Accelerating. R&D spending jumped 74.2% YoY and now accounts for 3.9% of total revenue (up from 2.7%). This validates management's commitment to 'R&D-led innovation' through higher headcount and payroll, though it adds heavily to the short-term margin compression.
Guidance
Decelerating. The implied YoY growth rate of 10% to 20% (15% at the midpoint) marks a step down from the 22.5% achieved in Q1 and a sharp deceleration from the ~37% growth posted in Q2 2025. This indicates that either the rapid skincare expansion is hitting tougher comparables, or the drag from Color Cosmetics is expected to intensify.
Key Questions
Douyin Strategy and Marketing ROI
With S&M expenses spiking to 72% of revenue due to Douyin traffic costs, what is the specific strategy to decouple top-line growth from proportional marketing spend? At what scale do we see operating leverage kick in?

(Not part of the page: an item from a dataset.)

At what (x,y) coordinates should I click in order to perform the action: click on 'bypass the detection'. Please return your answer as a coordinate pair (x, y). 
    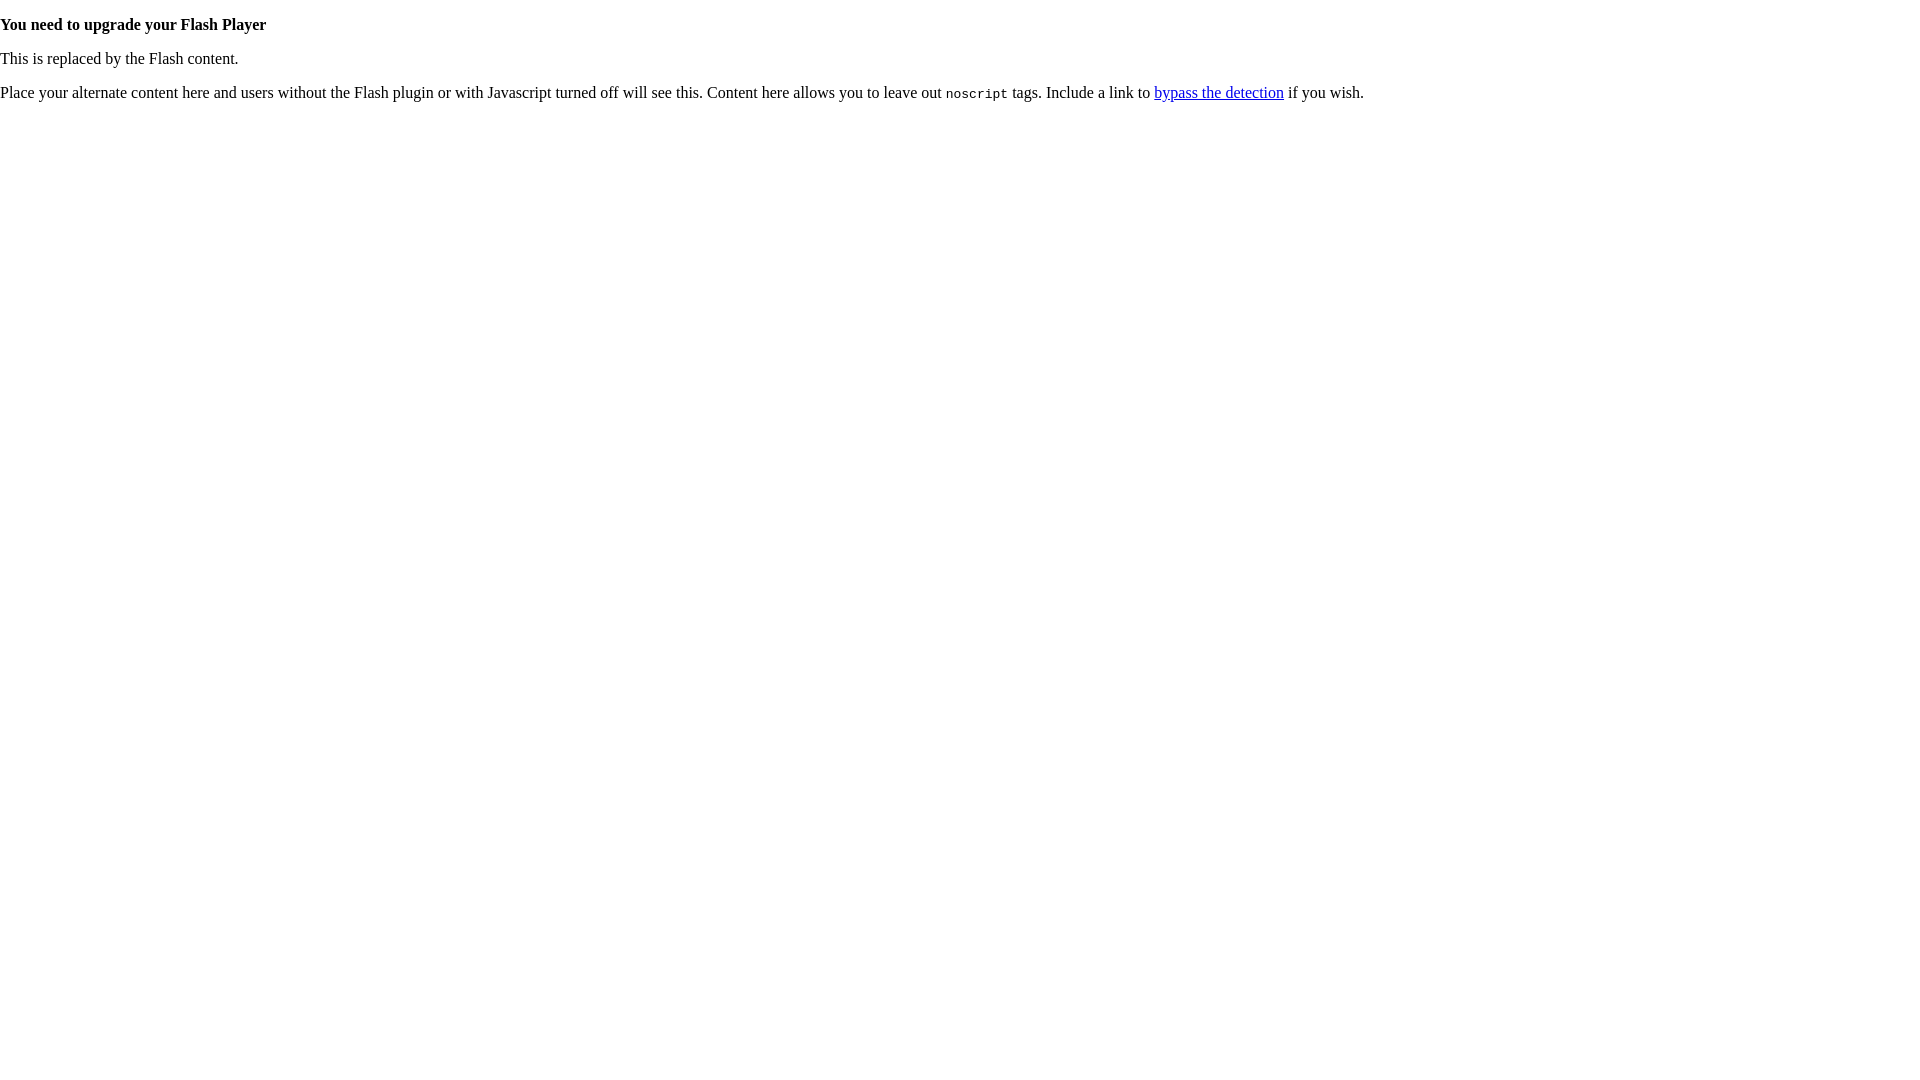
    Looking at the image, I should click on (1153, 92).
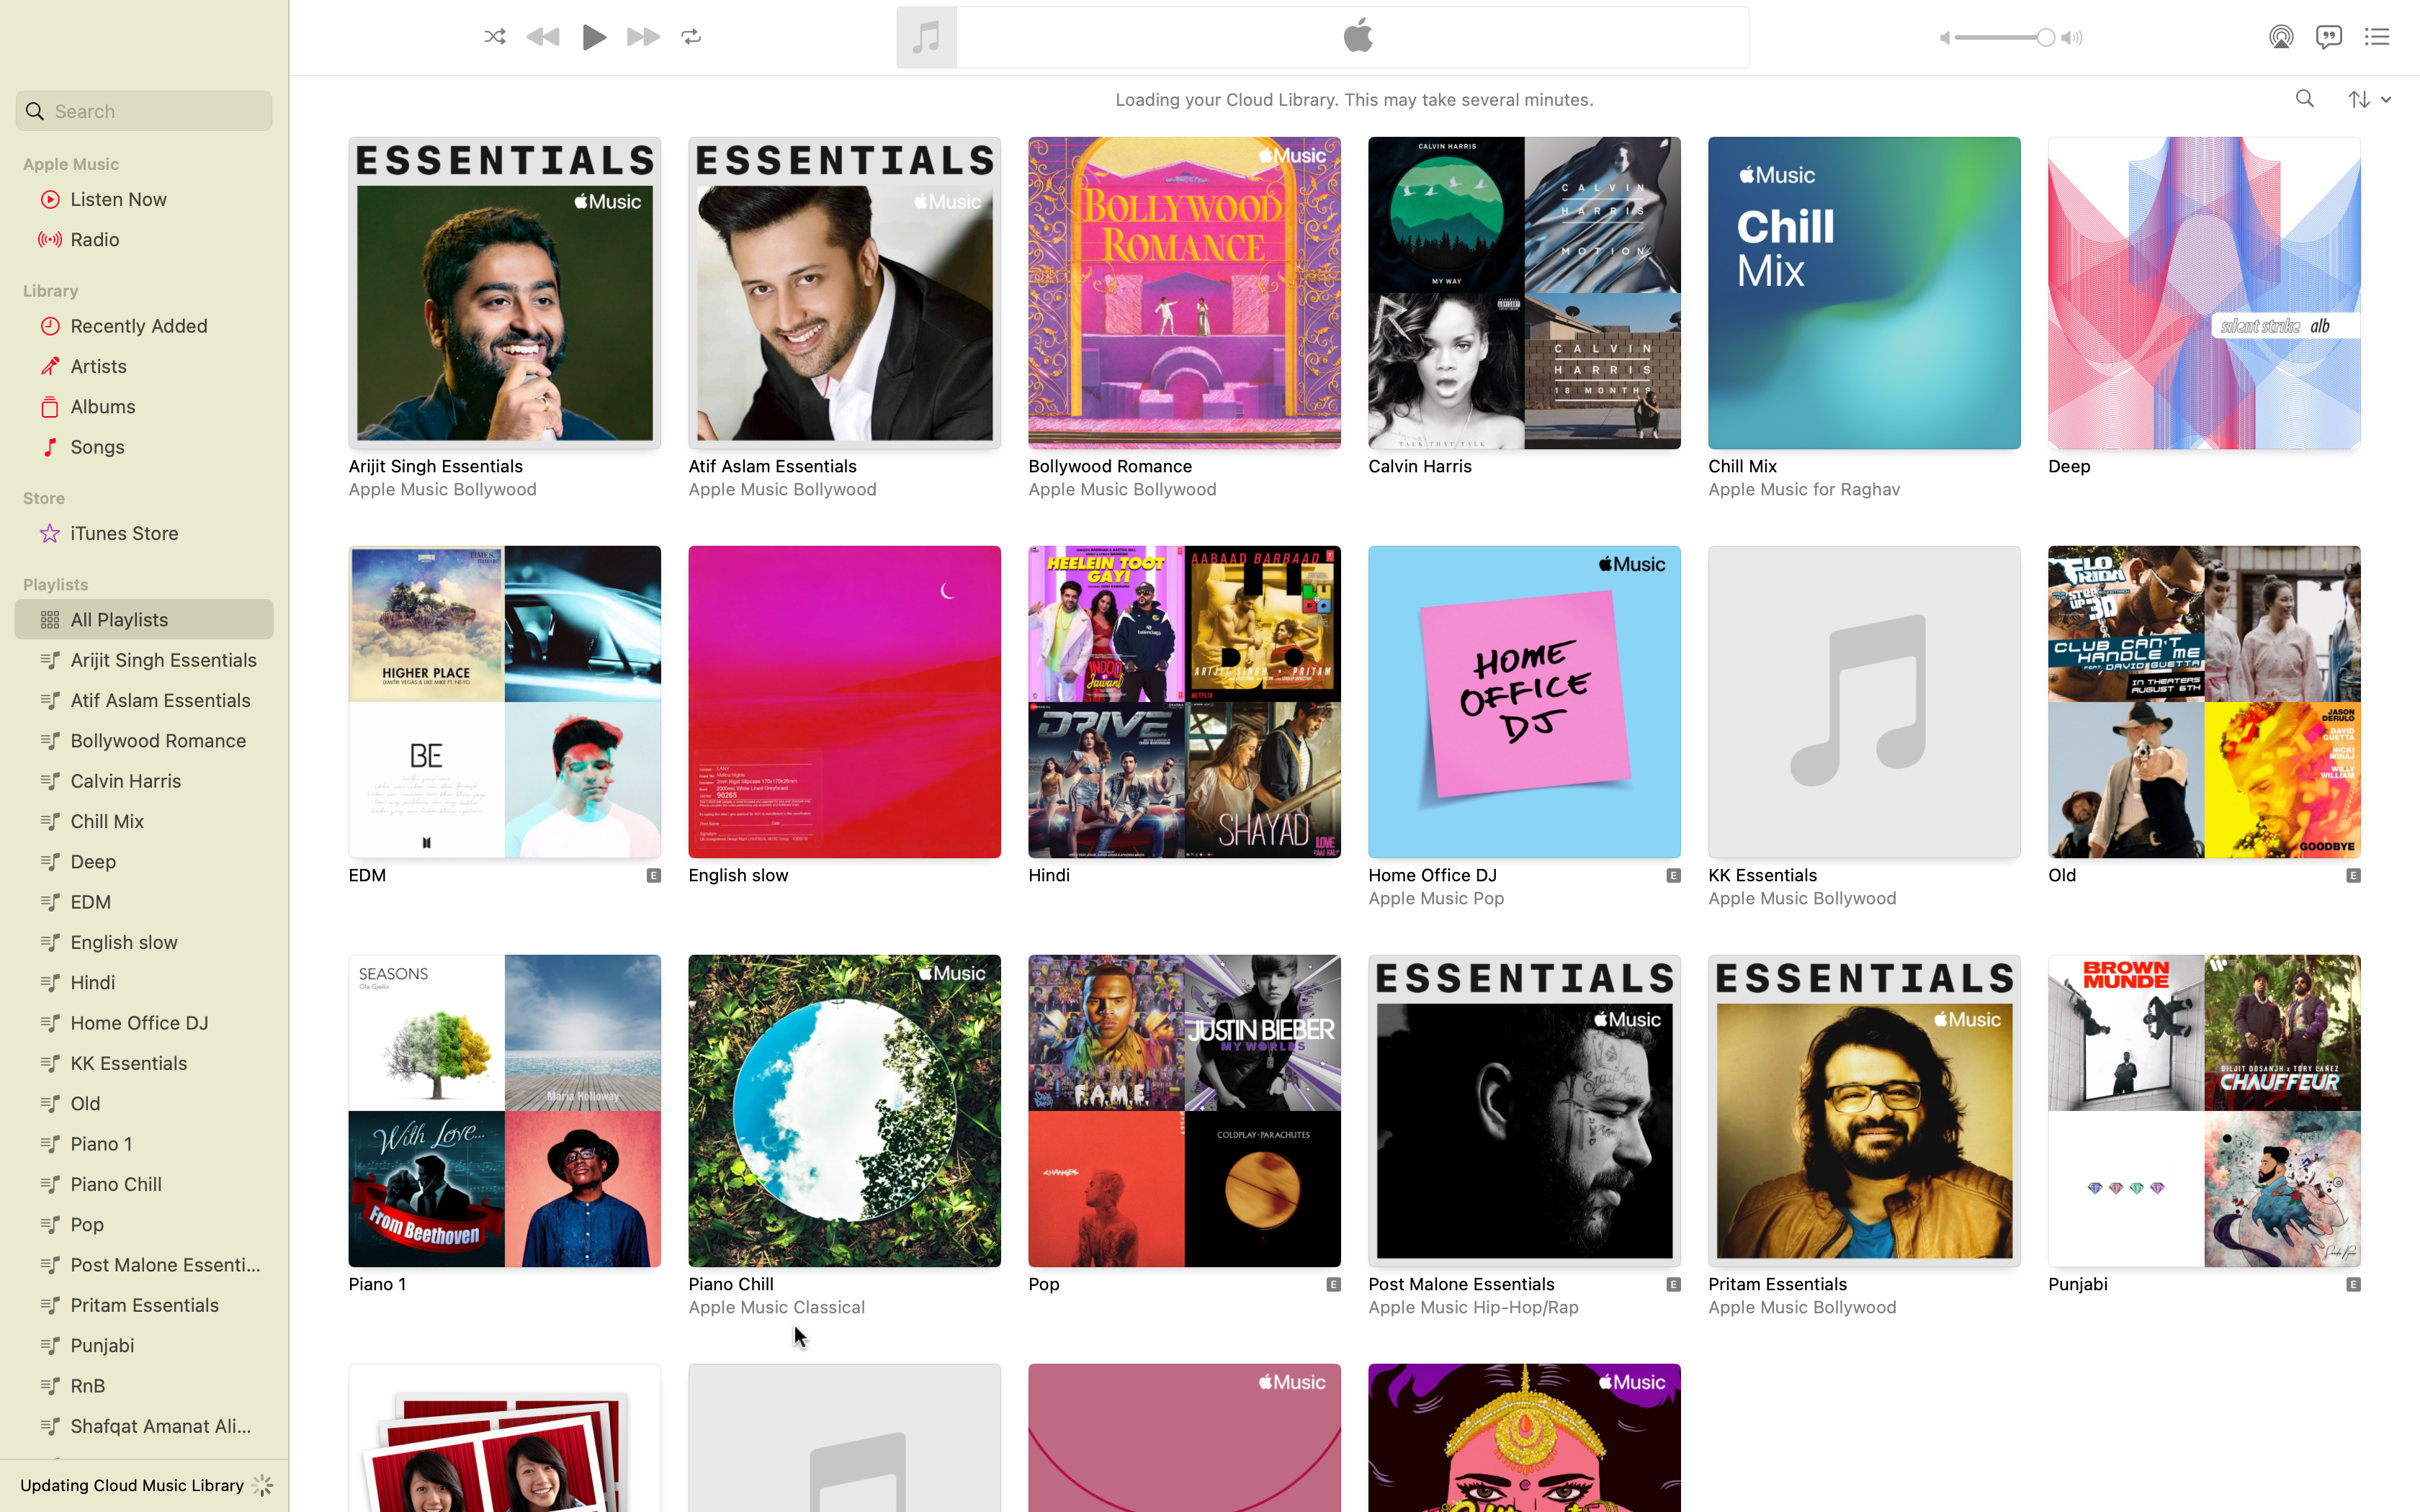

Color Cosmetics Turnaround
The Color Cosmetics segment has now declined for two consecutive quarters, lagging significantly behind the company average. Are you managing this segment for cash extraction, or is there a genuine plan to return it to durable growth?
Use of Proceeds for Capital Raise
Regarding the $120 million private placement, can you clarify the planned use of proceeds? Is this primarily a defensive liquidity buffer to cover expected operating burn, or are there specific acquisitions or product investments on the horizon?